Ormai però è da tempo moglie e madre.
«Aggiunga pure nonna. Ho una figlia, tre meravigliosi nipoti e un marito con il quale sono felicemente sposata da quasi quarant’anni».
Anche questo è un record. Come ha fatto?
«Con l’accortezza di condividere tutto: pensieri e cose. Entrambi abbiamo avuto dei successi che non ci aspettavamo, ma non siamo cambiati. Abbiamo gli stessi amici che frequentavamo quando, da giovani sposi, mettevamo da parte 50 mila lire al mese per una barca a vela che in parte ci siamo costruiti da soli in kit».
Oggi lei ha la possibilità di comprarsi un panfilo in contanti, se vuole.
«Ma non è il mio obiettivo nella vita. Al fondo io aspiro soltanto a continuare a vivere serenamente. Sono ricca per merito e non per privilegio. E ho sempre considerato il denaro un mezzo e non un fine. Tanto è vero che sono stati proprio i miei risparmi di avvocato a permettermi di lasciare lo studio per questa avventura di governo».
La sua serenità è evidente, ministro, anche nel modo con cui vive l’assenza del suo braccio destro. Vuole parlarne?
«È l’esito di una malattia che ho affrontato bene grazie all’appoggio della mia famiglia. E poi, mi creda, convivere con un handicap è molto più facile di quanto si pensi. Ho incontrato tante persone che proprio nella malattia, nel disagio fisico, hanno scoperto una forza interiore che non sapevano di possedere. Io ne ho tratto un grande amore per la vita e quella tenacia, che è uno dei pochi tratti non innati, ma acquisiti, del mio carattere».

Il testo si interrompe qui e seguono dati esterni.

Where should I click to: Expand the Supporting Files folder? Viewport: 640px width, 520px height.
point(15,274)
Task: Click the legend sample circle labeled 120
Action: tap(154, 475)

È stato difficile diventare mancina da adulta?
«Non è stato facile, specialmente nei primi tempi quando dovevo prendere appunti all’università. Ma poi si impara a giocare a tennis, a nuotare, a fare tutto. Sono riuscita persino a fasciare mia figlia neonata. Questo handicap non mi ha tolto niente della vita».
Neanche l’allegria di fare l’attrice, a quanto si sa.
«Si riferisce alle messe in scena dei processi ai grandi della storia? Sì, è divertente fare in teatro l’avvocato difensore di personaggi come Galileo Galilei, Giulio Cesare, Ulisse. Ho perso per pochi voti soltanto con Charlotte Corday ma lì il pubblico ministero era Antonio Di Pietro».
Dove ha imparato a recitare?
«Ho il gusto di parlare in pubblico e tante ore di arringhe mi hanno ben allenato. Però quando sono dovuta intervenire davanti al Parlamento ho provato una forte emozione. Sentirsi un rappresentante dello Stato cambia la prospettiva».
Mi sta dicendo che potrebbe restare in politica?
«Assolutamente no. Assolverò il mio incarico fino alla primavera del 2013 e poi tornerò al lavoro che amo e che spero di riprendere con lo stesso entusiasmo di prima».
E se si appellassero nuovamente al suo spirito di servizio?
«Risponderei di averne dato già prova».